**Stated task**
Lay out every line of the rows below as a Markdown table with two columns, No. and Line, giving each line a number and leaving out the blank lines.

**Data entries**

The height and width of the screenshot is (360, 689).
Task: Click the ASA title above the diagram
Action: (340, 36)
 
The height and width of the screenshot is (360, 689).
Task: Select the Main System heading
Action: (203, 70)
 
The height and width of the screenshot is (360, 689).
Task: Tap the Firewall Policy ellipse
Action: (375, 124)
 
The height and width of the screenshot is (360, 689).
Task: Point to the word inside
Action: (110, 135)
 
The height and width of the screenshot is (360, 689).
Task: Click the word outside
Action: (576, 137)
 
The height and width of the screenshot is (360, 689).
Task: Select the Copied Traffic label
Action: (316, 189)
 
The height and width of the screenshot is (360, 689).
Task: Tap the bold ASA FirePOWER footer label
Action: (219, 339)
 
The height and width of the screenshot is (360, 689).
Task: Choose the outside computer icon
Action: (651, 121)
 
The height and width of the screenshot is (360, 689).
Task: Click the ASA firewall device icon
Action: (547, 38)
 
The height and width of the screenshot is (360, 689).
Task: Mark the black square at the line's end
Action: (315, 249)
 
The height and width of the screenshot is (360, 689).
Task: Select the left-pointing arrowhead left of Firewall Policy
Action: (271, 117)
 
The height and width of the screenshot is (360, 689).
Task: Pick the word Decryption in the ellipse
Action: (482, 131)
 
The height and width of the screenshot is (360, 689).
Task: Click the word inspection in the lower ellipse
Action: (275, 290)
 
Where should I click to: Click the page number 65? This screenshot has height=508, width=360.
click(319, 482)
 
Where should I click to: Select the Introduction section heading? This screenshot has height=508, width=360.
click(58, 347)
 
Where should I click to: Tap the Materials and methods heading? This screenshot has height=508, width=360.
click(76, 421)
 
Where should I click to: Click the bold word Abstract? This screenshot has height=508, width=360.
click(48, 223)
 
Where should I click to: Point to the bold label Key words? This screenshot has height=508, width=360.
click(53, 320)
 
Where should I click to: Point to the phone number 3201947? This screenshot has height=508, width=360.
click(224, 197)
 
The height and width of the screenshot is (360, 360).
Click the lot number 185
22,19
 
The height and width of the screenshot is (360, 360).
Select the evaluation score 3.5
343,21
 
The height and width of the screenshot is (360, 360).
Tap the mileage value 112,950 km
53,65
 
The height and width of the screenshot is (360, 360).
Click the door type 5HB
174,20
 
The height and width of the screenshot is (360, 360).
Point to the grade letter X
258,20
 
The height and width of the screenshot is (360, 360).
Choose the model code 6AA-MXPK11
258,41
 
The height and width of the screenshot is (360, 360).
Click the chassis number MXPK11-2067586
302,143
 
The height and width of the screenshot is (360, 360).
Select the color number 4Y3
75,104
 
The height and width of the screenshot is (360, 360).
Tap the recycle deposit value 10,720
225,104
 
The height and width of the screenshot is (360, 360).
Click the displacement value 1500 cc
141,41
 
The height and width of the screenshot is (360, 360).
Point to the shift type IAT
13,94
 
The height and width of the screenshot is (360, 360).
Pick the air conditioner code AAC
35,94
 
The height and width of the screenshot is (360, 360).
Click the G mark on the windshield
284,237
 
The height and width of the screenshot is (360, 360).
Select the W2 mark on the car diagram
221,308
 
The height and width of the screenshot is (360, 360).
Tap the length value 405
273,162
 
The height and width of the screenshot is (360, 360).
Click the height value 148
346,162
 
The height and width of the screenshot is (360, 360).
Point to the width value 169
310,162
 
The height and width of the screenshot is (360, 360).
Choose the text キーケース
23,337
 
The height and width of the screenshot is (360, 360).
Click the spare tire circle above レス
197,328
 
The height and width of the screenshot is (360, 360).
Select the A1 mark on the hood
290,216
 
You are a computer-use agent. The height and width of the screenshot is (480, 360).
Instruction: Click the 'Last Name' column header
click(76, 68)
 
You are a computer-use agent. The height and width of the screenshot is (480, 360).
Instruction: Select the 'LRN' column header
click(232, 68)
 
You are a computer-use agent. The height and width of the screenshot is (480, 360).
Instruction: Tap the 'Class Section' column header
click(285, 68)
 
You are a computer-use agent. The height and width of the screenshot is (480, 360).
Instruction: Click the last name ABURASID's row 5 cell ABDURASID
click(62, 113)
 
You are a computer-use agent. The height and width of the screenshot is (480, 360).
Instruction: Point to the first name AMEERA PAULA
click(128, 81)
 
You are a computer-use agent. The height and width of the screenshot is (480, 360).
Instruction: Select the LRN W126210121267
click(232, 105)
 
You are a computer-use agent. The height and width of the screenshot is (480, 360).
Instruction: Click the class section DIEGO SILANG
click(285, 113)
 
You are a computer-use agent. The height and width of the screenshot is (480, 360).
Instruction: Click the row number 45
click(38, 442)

**Solution to this task**
| No. | Line |
|---|---|
| 1 | The height and width of the screenshot is (360, 689). |
| 2 | Task: Click the ASA title above the diagram |
| 3 | Action: (340, 36) |
| 4 | The height and width of the screenshot is (360, 689). |
| 5 | Task: Select the Main System heading |
| 6 | Action: (203, 70) |
| 7 | The height and width of the screenshot is (360, 689). |
| 8 | Task: Tap the Firewall Policy ellipse |
| 9 | Action: (375, 124) |
| 10 | The height and width of the screenshot is (360, 689). |
| 11 | Task: Point to the word inside |
| 12 | Action: (110, 135) |
| 13 | The height and width of the screenshot is (360, 689). |
| 14 | Task: Click the word outside |
| 15 | Action: (576, 137) |
| 16 | The height and width of the screenshot is (360, 689). |
| 17 | Task: Select the Copied Traffic label |
| 18 | Action: (316, 189) |
| 19 | The height and width of the screenshot is (360, 689). |
| 20 | Task: Tap the bold ASA FirePOWER footer label |
| 21 | Action: (219, 339) |
| 22 | The height and width of the screenshot is (360, 689). |
| 23 | Task: Choose the outside computer icon |
| 24 | Action: (651, 121) |
| 25 | The height and width of the screenshot is (360, 689). |
| 26 | Task: Click the ASA firewall device icon |
| 27 | Action: (547, 38) |
| 28 | The height and width of the screenshot is (360, 689). |
| 29 | Task: Mark the black square at the line's end |
| 30 | Action: (315, 249) |
| 31 | The height and width of the screenshot is (360, 689). |
| 32 | Task: Select the left-pointing arrowhead left of Firewall Policy |
| 33 | Action: (271, 117) |
| 34 | The height and width of the screenshot is (360, 689). |
| 35 | Task: Pick the word Decryption in the ellipse |
| 36 | Action: (482, 131) |
| 37 | The height and width of the screenshot is (360, 689). |
| 38 | Task: Click the word inspection in the lower ellipse |
| 39 | Action: (275, 290) |
| 40 | Where should I click to: Click the page number 65? This screenshot has height=508, width=360. |
| 41 | click(319, 482) |
| 42 | Where should I click to: Select the Introduction section heading? This screenshot has height=508, width=360. |
| 43 | click(58, 347) |
| 44 | Where should I click to: Tap the Materials and methods heading? This screenshot has height=508, width=360. |
| 45 | click(76, 421) |
| 46 | Where should I click to: Click the bold word Abstract? This screenshot has height=508, width=360. |
| 47 | click(48, 223) |
| 48 | Where should I click to: Point to the bold label Key words? This screenshot has height=508, width=360. |
| 49 | click(53, 320) |
| 50 | Where should I click to: Point to the phone number 3201947? This screenshot has height=508, width=360. |
| 51 | click(224, 197) |
| 52 | The height and width of the screenshot is (360, 360). |
| 53 | Click the lot number 185 |
| 54 | 22,19 |
| 55 | The height and width of the screenshot is (360, 360). |
| 56 | Select the evaluation score 3.5 |
| 57 | 343,21 |
| 58 | The height and width of the screenshot is (360, 360). |
| 59 | Tap the mileage value 112,950 km |
| 60 | 53,65 |
| 61 | The height and width of the screenshot is (360, 360). |
| 62 | Click the door type 5HB |
| 63 | 174,20 |
| 64 | The height and width of the screenshot is (360, 360). |
| 65 | Point to the grade letter X |
| 66 | 258,20 |
| 67 | The height and width of the screenshot is (360, 360). |
| 68 | Choose the model code 6AA-MXPK11 |
| 69 | 258,41 |
| 70 | The height and width of the screenshot is (360, 360). |
| 71 | Click the chassis number MXPK11-2067586 |
| 72 | 302,143 |
| 73 | The height and width of the screenshot is (360, 360). |
| 74 | Select the color number 4Y3 |
| 75 | 75,104 |
| 76 | The height and width of the screenshot is (360, 360). |
| 77 | Tap the recycle deposit value 10,720 |
| 78 | 225,104 |
| 79 | The height and width of the screenshot is (360, 360). |
| 80 | Click the displacement value 1500 cc |
| 81 | 141,41 |
| 82 | The height and width of the screenshot is (360, 360). |
| 83 | Point to the shift type IAT |
| 84 | 13,94 |
| 85 | The height and width of the screenshot is (360, 360). |
| 86 | Pick the air conditioner code AAC |
| 87 | 35,94 |
| 88 | The height and width of the screenshot is (360, 360). |
| 89 | Click the G mark on the windshield |
| 90 | 284,237 |
| 91 | The height and width of the screenshot is (360, 360). |
| 92 | Select the W2 mark on the car diagram |
| 93 | 221,308 |
| 94 | The height and width of the screenshot is (360, 360). |
| 95 | Tap the length value 405 |
| 96 | 273,162 |
| 97 | The height and width of the screenshot is (360, 360). |
| 98 | Click the height value 148 |
| 99 | 346,162 |
| 100 | The height and width of the screenshot is (360, 360). |
| 101 | Point to the width value 169 |
| 102 | 310,162 |
| 103 | The height and width of the screenshot is (360, 360). |
| 104 | Choose the text キーケース |
| 105 | 23,337 |
| 106 | The height and width of the screenshot is (360, 360). |
| 107 | Click the spare tire circle above レス |
| 108 | 197,328 |
| 109 | The height and width of the screenshot is (360, 360). |
| 110 | Select the A1 mark on the hood |
| 111 | 290,216 |
| 112 | You are a computer-use agent. The height and width of the screenshot is (480, 360). |
| 113 | Instruction: Click the 'Last Name' column header |
| 114 | click(76, 68) |
| 115 | You are a computer-use agent. The height and width of the screenshot is (480, 360). |
| 116 | Instruction: Select the 'LRN' column header |
| 117 | click(232, 68) |
| 118 | You are a computer-use agent. The height and width of the screenshot is (480, 360). |
| 119 | Instruction: Tap the 'Class Section' column header |
| 120 | click(285, 68) |
| 121 | You are a computer-use agent. The height and width of the screenshot is (480, 360). |
| 122 | Instruction: Click the last name ABURASID's row 5 cell ABDURASID |
| 123 | click(62, 113) |
| 124 | You are a computer-use agent. The height and width of the screenshot is (480, 360). |
| 125 | Instruction: Point to the first name AMEERA PAULA |
| 126 | click(128, 81) |
| 127 | You are a computer-use agent. The height and width of the screenshot is (480, 360). |
| 128 | Instruction: Select the LRN W126210121267 |
| 129 | click(232, 105) |
| 130 | You are a computer-use agent. The height and width of the screenshot is (480, 360). |
| 131 | Instruction: Click the class section DIEGO SILANG |
| 132 | click(285, 113) |
| 133 | You are a computer-use agent. The height and width of the screenshot is (480, 360). |
| 134 | Instruction: Click the row number 45 |
| 135 | click(38, 442) |